If you're cost modeling, do it like RevOps: price per seat + price per minute + price per verified contact. That's the real outbound unit economics.

FAQ

What's the difference between an outbound dialing campaign and a sales outbound sequence?

An outbound dialing campaign is a contact-center workflow where a dialer automatically calls through lists (predictive/progressive/preview/agentless) and tracks metrics like connect and abandon rates. A sales outbound sequence is an SDR/BDR cadence across email + calls + social touches designed to book meetings, where deliverability, reply rate, and meeting conversion matter most.

What metrics should I track for outbound calling campaigns?
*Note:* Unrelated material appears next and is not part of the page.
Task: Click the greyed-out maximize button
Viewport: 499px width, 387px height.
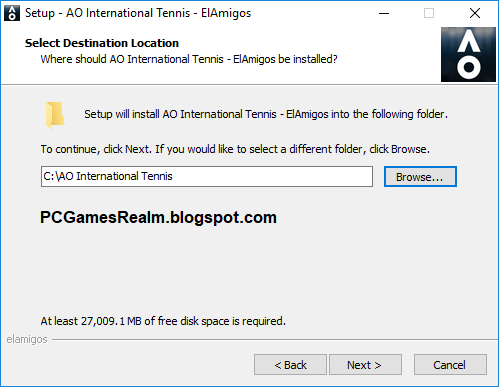Action: [429, 13]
Track connect rate (live voice detected/total calls), compliance abandon rate, true abandon rate, AHT, and meeting conversion from quality conversations. These tell you whether your dialer pacing, staffing, and list quality are working. If connect rate's weak, fix data and timing before you change scripts or add more call steps.

What bounce rate and complaint rate are safe for cold email?
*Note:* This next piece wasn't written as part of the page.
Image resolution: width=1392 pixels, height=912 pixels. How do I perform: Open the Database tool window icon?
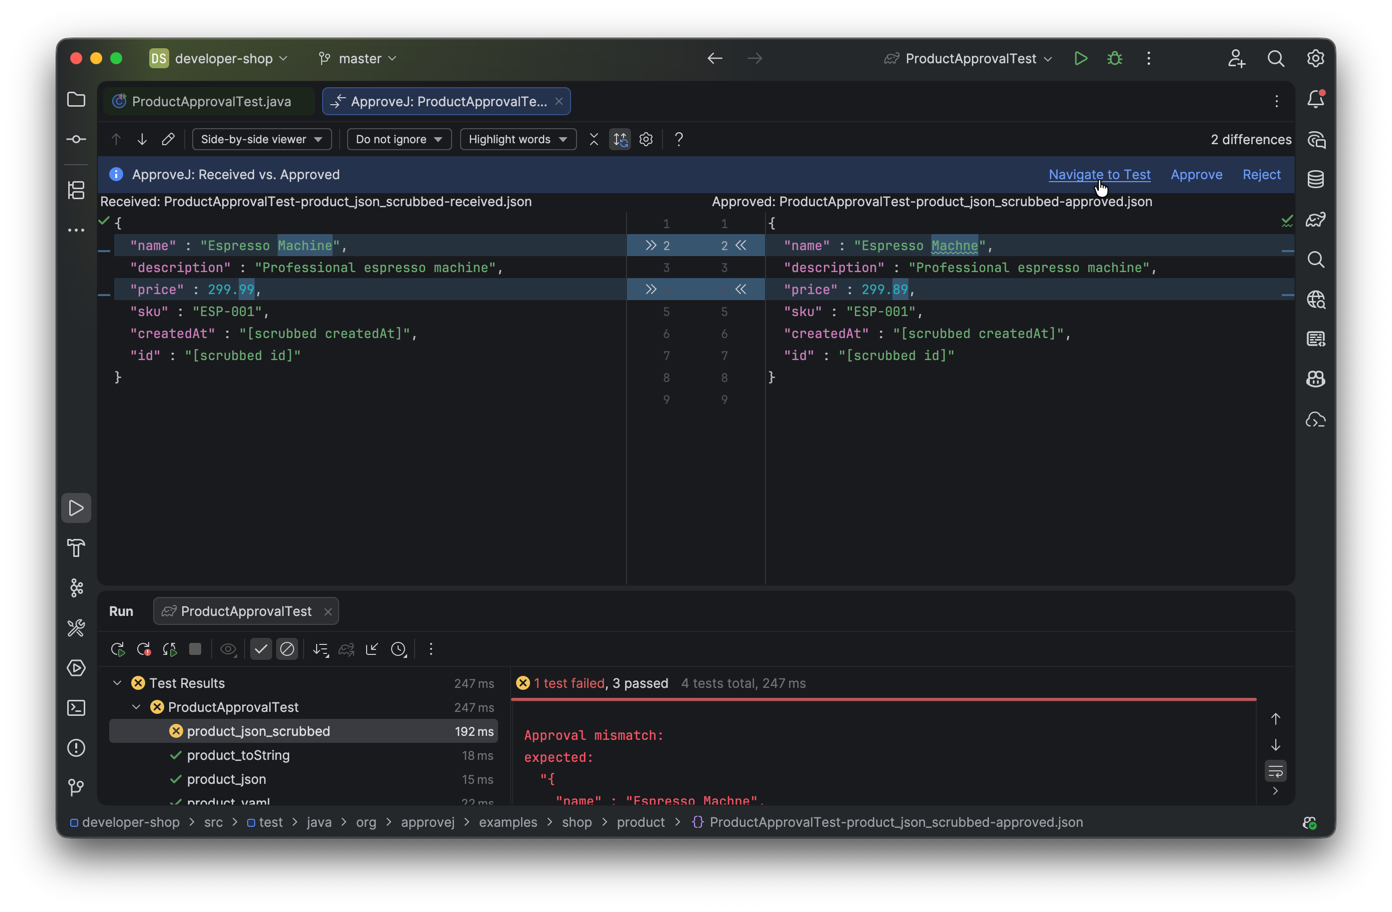pyautogui.click(x=1316, y=180)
A safe cold email bounce rate is under 2% and a safe complaint rate is under 0.1% (1 complaint per 1,000 delivered). Delivery rate should land at 95-98%+ as a baseline. If you're above those thresholds, pause sending and fix list hygiene and authentication before you scale volume.

How do I reduce bounces before launching an outbound campaign?

Reduce bounces by verifying emails before sending, re-verifying weekly or monthly as lists decay, and only exporting valid addresses into your sequencer. Tools like Prospeo make this straightforward: real-time verification with 98% email accuracy plus a 7-day refresh cycle keeps your outbound list clean as you scale.

Summary: make outbound campaigns boring (and you'll win)

The teams that win don't hack outreach. They make it boring: verified data, stable deliverability, compliance baked into settings, a cadence reps can actually run, and a scoreboard that tells the truth.

Do that, and outbound campaigns stop feeling random and start behaving like a system you can scale.